Raster (Mode)
The raster mode represents space on a regular mesh applied to the earth’s surface. This mesh is in the form of a grid with cells of a predetermined size that are assigned specific values. The size of the cell is called spatial resolution. Raster mode corresponds to a view of the world where phenomena varies continuously as fields in the physical sense, like a magnetic field, for example. The raster grid can then be seen as a sampling of this continuous field where each pixel is an element of a sample of the reality studied. It conceptually opposes the vector method, which is based on a division of the a priori world into distinct entities, performed in a discrete space (in the mathematical sense) where each polygon is a component of a sample of the reality studied.

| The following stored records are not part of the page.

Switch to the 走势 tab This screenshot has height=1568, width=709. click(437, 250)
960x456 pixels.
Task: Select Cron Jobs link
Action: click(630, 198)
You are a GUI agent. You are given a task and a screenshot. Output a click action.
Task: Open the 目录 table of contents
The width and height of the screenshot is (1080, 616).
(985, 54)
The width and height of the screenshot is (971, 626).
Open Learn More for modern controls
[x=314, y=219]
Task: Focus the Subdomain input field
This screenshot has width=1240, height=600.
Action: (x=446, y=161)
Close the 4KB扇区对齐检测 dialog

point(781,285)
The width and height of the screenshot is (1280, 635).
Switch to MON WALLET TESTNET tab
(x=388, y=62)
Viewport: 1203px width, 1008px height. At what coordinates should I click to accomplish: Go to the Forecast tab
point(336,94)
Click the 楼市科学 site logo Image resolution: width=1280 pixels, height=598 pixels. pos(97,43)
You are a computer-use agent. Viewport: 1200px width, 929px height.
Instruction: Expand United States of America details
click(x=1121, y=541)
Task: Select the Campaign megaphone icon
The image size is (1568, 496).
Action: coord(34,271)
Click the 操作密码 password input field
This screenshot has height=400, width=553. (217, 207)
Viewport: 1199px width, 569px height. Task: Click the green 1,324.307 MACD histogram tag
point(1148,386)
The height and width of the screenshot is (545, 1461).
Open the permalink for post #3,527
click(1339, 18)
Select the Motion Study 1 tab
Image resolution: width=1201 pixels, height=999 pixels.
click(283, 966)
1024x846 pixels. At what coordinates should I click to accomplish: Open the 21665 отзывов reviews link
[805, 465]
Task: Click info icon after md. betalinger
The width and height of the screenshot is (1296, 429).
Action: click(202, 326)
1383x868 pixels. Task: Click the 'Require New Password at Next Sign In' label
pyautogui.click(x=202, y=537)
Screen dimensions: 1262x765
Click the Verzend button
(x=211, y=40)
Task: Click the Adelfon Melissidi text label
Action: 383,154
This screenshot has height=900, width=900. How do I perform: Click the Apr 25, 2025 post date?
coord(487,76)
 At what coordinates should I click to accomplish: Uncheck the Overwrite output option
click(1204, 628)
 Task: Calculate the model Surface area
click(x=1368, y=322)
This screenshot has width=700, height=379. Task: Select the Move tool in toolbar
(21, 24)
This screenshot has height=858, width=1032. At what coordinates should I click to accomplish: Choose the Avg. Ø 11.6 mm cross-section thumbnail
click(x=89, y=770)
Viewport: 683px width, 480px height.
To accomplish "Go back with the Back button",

Each cell is assigned a value that matches a measure (of pollution, altitude), a category (vegetation type), the identifier of an object (a municipality code, the number of a highway route or a school), a color code from the scan of a topographical map, or a value measured by a sensor on a satellite. In raster mode, a real world object is not explicitly described, and exists only as a grid of cells in the system. To find an object, one asks the system to display all the cells carrying the code for this object.
Raster mode is used often in the field of remote sensing to store images that are taken of the Earth’s surface. The grid takes the name of the image and the cells are called pixels. Satellite images combine multiple channels of different radiometry measures that must be combined with colorful compositions.